A standard Python library for serializing and de-serializing Python object structures.
Pros: Simple to use, supports most Python objects.
Cons: Python-specific, potential security risks when loading untrusted data, version compatibility issues between Python versions.
Use Cases: Quick saving and loading of models within Python environments.

import pickle
from sklearn.linear_model import LogisticRegression
from sklearn.datasets import load_iris

# Train a simple model
X, y = load_iris(return_X_y=True)
model = LogisticRegression()
model.fit(X, y)

# Save the model
with open('logistic_regression_model.pkl', 'wb') as f:
    pickle.dump(model, f)

# Load the model
with open('logistic_regression_model.pkl', 'rb') as f:
    loaded_model = pickle.load(f)

# Make predictions with the loaded model
predictions = loaded_model.predict(X[:5])
print(predictions)

ONNX (Open Neural Network Exchange):

An open format built to represent machine learning models, enabling interoperability between different frameworks.
Pros: Framework agnostic (PyTorch, TensorFlow, scikit-learn, etc.), hardware acceleration potential, good for cross-platform deployment.
Cons: Not all model components or operations might be supported by all runtimes.
Use Cases: Deploying models across diverse platforms and frameworks, optimizing for inference speed.

import torch
import torch.nn as nn
import onnxruntime as ort

# Define a simple PyTorch model
class SimpleModel(nn.Module):
    def __init__(self):
        super(SimpleModel, self).__init__()
        self.linear = nn.Linear(10, 2)

    def forward(self, x):
        return self.linear(x)

model = SimpleModel()

# Export the model to ONNX
dummy_input = torch.randn(1, 10)
torch.onnx.export(model, dummy_input, "simple_model.onnx", verbose=True)

# Load and run the ONNX model using ONNX Runtime
ort_session = ort.InferenceSession("simple_model.onnx")
input_name = ort_session.get_inputs()[0].name
output_name = ort_session.get_outputs()[0].name

# Prepare input data (matching the dummy input shape and type)
input_data = torch.randn(1, 10).numpy().astype("float32")
ort_outputs = ort_session.run([output_name], {input_name: input_data})

print(ort_outputs)

TorchScript:

A way to serialize PyTorch models so they can be loaded in C++ or used in environments where Python is not available.
Pros: Enables deployment without a Python interpreter, performance optimizations.
Cons: Primarily for PyTorch models, requires tracing or scripting the model.
Use Cases: Deploying PyTorch models in C++ environments, mobile applications.

import torch
import torch.nn as nn

# Define a simple PyTorch model
class SimpleModel(nn.Module):
    def __init__(self):
        super(SimpleModel, self).__init__()
        self.linear = nn.Linear(10, 2)

    def forward(self, x):
        return self.linear(x)

model = SimpleModel()

# Trace the model (scripting is another option)
dummy_input = torch.randn(1, 10)
traced_model = torch.jit.trace(model, dummy_input)

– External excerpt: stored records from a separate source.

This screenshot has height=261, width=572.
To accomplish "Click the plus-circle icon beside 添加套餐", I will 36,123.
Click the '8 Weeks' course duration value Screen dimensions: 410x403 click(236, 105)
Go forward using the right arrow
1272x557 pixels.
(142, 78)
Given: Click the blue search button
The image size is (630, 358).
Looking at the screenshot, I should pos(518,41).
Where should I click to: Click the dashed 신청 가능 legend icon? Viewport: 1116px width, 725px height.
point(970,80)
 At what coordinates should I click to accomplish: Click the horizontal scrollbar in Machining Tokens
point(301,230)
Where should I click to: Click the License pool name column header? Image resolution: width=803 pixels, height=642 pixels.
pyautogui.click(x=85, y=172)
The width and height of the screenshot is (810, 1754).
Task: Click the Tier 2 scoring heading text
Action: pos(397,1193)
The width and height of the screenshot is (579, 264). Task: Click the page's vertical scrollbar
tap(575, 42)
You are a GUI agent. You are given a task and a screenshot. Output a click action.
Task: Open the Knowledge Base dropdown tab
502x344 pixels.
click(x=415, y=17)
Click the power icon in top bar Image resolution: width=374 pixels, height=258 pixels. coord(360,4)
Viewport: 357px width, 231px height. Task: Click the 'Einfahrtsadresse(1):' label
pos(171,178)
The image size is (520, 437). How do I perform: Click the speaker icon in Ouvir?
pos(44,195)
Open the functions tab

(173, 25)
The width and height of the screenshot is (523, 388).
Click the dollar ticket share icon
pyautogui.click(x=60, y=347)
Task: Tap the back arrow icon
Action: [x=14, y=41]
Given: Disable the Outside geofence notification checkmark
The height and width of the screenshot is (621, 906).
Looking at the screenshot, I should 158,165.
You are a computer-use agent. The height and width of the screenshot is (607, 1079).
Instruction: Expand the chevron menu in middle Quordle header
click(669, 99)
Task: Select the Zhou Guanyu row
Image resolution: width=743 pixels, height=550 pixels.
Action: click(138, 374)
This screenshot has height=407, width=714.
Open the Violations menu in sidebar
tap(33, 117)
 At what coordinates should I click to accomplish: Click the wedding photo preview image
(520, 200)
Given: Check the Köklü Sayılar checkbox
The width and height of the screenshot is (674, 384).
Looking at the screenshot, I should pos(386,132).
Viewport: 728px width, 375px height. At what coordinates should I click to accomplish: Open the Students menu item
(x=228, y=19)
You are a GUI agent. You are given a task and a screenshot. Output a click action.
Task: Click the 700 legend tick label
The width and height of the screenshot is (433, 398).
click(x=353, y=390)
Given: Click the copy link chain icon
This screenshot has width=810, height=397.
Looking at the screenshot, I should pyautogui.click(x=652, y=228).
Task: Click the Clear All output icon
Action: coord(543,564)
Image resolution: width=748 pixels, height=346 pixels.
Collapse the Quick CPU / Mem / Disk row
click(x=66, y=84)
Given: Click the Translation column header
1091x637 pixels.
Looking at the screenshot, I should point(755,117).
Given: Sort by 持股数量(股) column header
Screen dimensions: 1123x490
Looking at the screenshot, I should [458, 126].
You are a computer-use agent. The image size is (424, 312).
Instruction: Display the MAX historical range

# Save the TorchScript model
traced_model.save("simple_model.pt")

# Load the TorchScript model
loaded_traced_model = torch.jit.load("simple_model.pt")

# Make predictions
predictions = loaded_traced_model(dummy_input)
print(predictions)

5.2 REST API Development

Exposing your trained model as a RESTful API allows other applications to request predictions easily.

Frameworks for API Development:

FastAPI:

A modern, fast (high-performance) web framework for building APIs with Python 3.7+, based on standard Python type hints.
Pros: Very fast, automatic data validation, interactive API documentation (Swagger UI, ReDoc), easy to learn.
Use Cases: Building high-performance ML inference APIs.

from fastapi import FastAPI
from pydantic import BaseModel
import joblib # Or your preferred model loading library
import numpy as np

# Load your trained model (replace with your actual model path and loading logic)
try:
    model = joblib.load("your_trained_model.pkl")
except FileNotFoundError:
    # Create a dummy model for demonstration if the file doesn't exist
    from sklearn.linear_model import LogisticRegression
    from sklearn.datasets import load_iris
    X, y = load_iris(return_X_y=True)
    model = LogisticRegression()
    model.fit(X, y)
    joblib.dump(model, "your_trained_model.pkl") # Save it for future runs
    print("Dummy model created and saved as 'your_trained_model.pkl'")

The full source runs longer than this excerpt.